Пока лежали в засаде, сверху, с пятого этажа, спустился шофер-дальнобойщик Васька Селиванов, посмотрел на них и сказал завистливо:
– Видать, хорошо вчера набрались, бабы, коли лежите и стать на ноги не можете. Что ж вы меня давеча не позвали, я к вечеру из рейсу пришел.
– Т-с-с! – сказала ему Наталья. – Мы фланговую телевизионную атаку проводим.
Васька ничего не понял и пошел искать свое пиво.
Только после семи часов за дверью тетки послышался шорох, потом она долго возилась с тремя замками, засовом и цепочкой и, наконец, приоткрыла дверь. И едва ступила на лестничную площадку, как Нинка вскочила и с радостным криком обняла тетку.
– Здравствуй, тетушка! Да как же мы давно не виделись! – Она принялась обнимать и целовать ошалевшую бабку, а Наталья на четвереньках скользнула в квартиру.
Тетка быстро сообразила, что такая ни с того ни с сего вспыхнувшая любовь племянницы вовсе не к добру. Даже и закричать было попыталась, но Нинка ее вусмерть зацеловала, затолкнула в прихожую, а когда Прасковья увидела, как мимо нее в двери уплывает на руках Натальи телевизор, то было уже поздно.

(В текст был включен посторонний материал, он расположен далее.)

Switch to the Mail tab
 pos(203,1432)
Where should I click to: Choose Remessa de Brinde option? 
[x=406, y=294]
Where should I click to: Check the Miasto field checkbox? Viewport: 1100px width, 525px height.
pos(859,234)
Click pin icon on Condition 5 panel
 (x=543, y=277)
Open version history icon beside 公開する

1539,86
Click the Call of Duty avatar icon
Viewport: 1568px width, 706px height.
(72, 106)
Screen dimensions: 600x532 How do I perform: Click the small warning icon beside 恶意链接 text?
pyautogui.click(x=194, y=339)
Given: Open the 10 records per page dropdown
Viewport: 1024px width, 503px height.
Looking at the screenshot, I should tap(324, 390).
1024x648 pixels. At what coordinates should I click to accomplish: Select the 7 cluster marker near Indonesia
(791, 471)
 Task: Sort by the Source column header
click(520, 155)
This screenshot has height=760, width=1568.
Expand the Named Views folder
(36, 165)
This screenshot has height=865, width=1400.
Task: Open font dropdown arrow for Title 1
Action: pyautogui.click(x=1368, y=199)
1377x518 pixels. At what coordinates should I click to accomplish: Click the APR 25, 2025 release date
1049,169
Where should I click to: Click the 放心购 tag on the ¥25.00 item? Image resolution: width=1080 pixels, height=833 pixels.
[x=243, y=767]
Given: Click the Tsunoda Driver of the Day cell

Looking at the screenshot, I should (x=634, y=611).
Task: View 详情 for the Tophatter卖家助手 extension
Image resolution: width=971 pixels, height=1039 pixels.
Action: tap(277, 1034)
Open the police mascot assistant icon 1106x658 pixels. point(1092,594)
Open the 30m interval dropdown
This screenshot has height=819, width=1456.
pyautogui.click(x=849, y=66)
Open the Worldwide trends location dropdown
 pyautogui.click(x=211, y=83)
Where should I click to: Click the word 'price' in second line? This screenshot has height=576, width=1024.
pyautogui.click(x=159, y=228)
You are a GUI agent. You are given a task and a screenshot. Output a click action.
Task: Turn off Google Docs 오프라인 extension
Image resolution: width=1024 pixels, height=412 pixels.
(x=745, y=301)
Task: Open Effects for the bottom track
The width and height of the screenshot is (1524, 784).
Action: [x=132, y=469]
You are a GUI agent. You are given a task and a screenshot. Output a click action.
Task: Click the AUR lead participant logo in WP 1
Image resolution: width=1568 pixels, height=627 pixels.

– Ироды! Христопродавцы! – все-таки прокричала тетка на лестнице для острастки, но не очень громко, потому что если дело дошло бы до публичного разбора скандала, то вряд ли тетка оказалась в нем сейчас пострадавшей стороной. Добро бы еще она оставляла себе на веки вечные всякие ценные заклады, а то ведь на телевизор осмелилась руку поднять, без телевизора людей оставить! Нет, за такое действие тетку Прасковью общественность бы не поддержала, а скорее всего, могла и сурово осудить.
Тетку это поражение в битве так огорчило, что в полдень она с шумом и гамом привезла на детской коляске новый телевизор из магазина – большой, куда как лучше, чем у Нинки. Подвернувшийся шофер Вася телевизор этот тетке Прасковье в квартиру поднял и установил, после чего опять ушел пить пиво и не вернулся до утра.